A teacher is asked to attend a workshop or training to become an expert in that area. The expectation is that the teacher will then train teachers in that practice, and that, in turn, will lead to good implementation at the team, school, or even district level.

I can’t be kind about this. This is one of the most unrealistic and ineffective practices for professional learning. The intention of providing good professional learning gets lost in translation as it is implemented. Here’s why this doesn’t work:

– There’s an expectation that the teacher, after one dive, is an expert. Teachers will become experts, but only after time—time devoted to their own implementation, design, reflection, and, of course, mistakes. Learning is a process, and to become a master, there must be an extended process of revision and reflection. The teacher must be given additional support and cultivated by a leader of that instructional practice.

– The word “training” comes with baggage that often looks like the “sit and get” type of learning. There is a time and place for a lecture, but good professional learning needs more. It needs collaboration, revision, protocols, data analysis, and the like. Expecting teachers to simply relay the content will not ensure effective implementation.

– Professional learning is being instituted in a “drive by” manner. When a teacher comes back and teaches that content in a short period, the one being taught isn’t provided with ongoing processes and protocols to learn, make mistakes, and grow in practice. Instead, schools should commit to ongoing conversations in professional practice where teachers are given the freedom to fail but also to grow.

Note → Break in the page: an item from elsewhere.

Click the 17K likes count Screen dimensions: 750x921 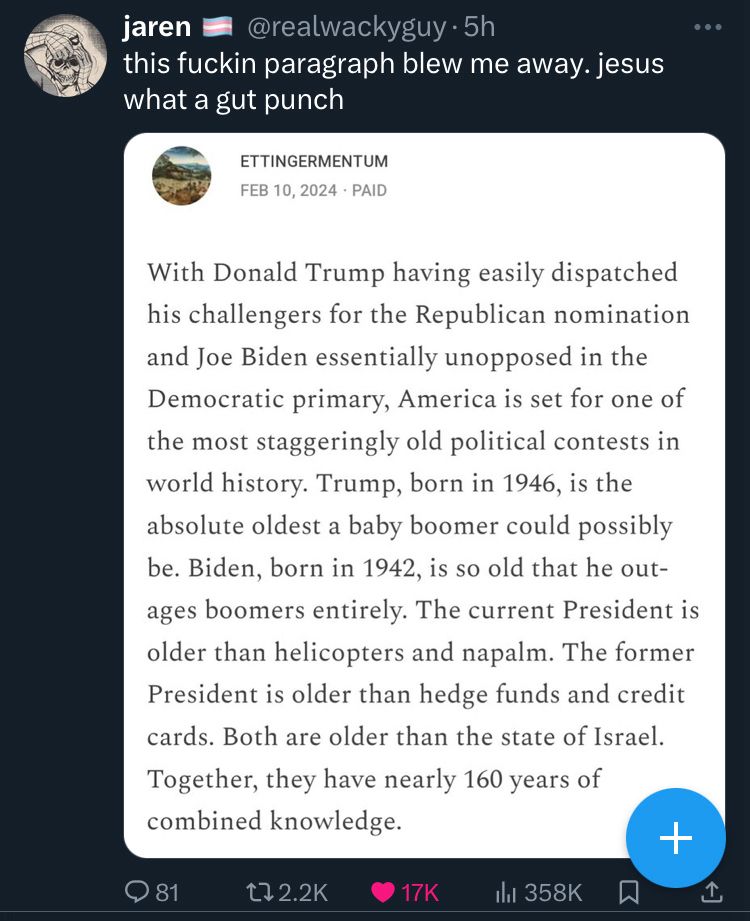tap(420, 891)
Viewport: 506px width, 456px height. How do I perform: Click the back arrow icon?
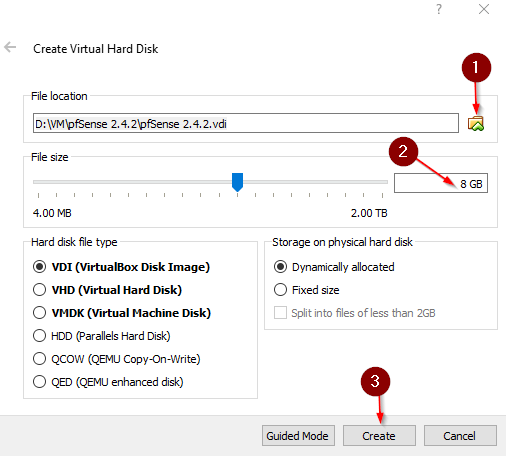point(10,47)
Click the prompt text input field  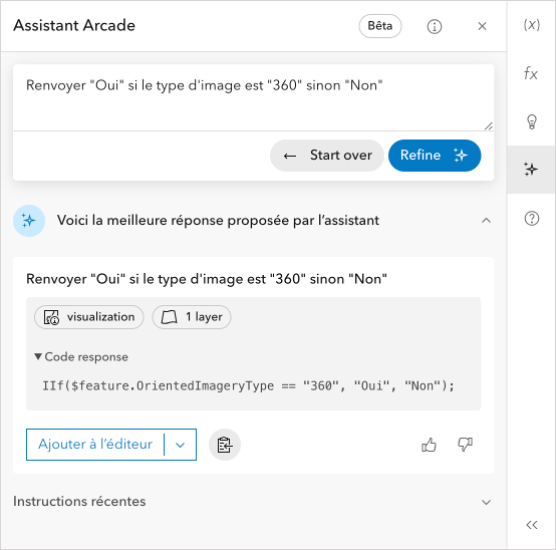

– Teachers may or not have “the chops” to facilitate good professional learning. If the intention is to build teacher leaders, then teachers need to be given support and professional learning IN professional learning.

– This type of professional development may just be “another thing.” Often when we ask teachers to come back and share the learning, this is on top of many other initiatives. Imagine that a teacher comes back from one workshop and teaches the staff, and then another teacher comes back and teaches the staff. This could go on and on. We know that “bombardment of initiatives” does not work. Instead a deep dive into targeted learning is needed to ensure reflection, growth, and change in practice (Fullen, Michael. Leadership for the 21st Century: Breaking the Bond of Dependency. Educational Leadership. Volume 55, Number 7. April 1998. 6-10).

Sharing ideas and reflecting is different than expecting effective implementation. It is totally appropriate to have teachers come back from a professional learning experience and share their learning and growth from it. But to expect them to arm their fellow teachers with all the tools needed for effective implementation? That isn’t feasible. Let’s instead commit to professional learning best practices, where the learning is focused, ongoing, reflective, and collaborative. This will lead to sustainable improvement!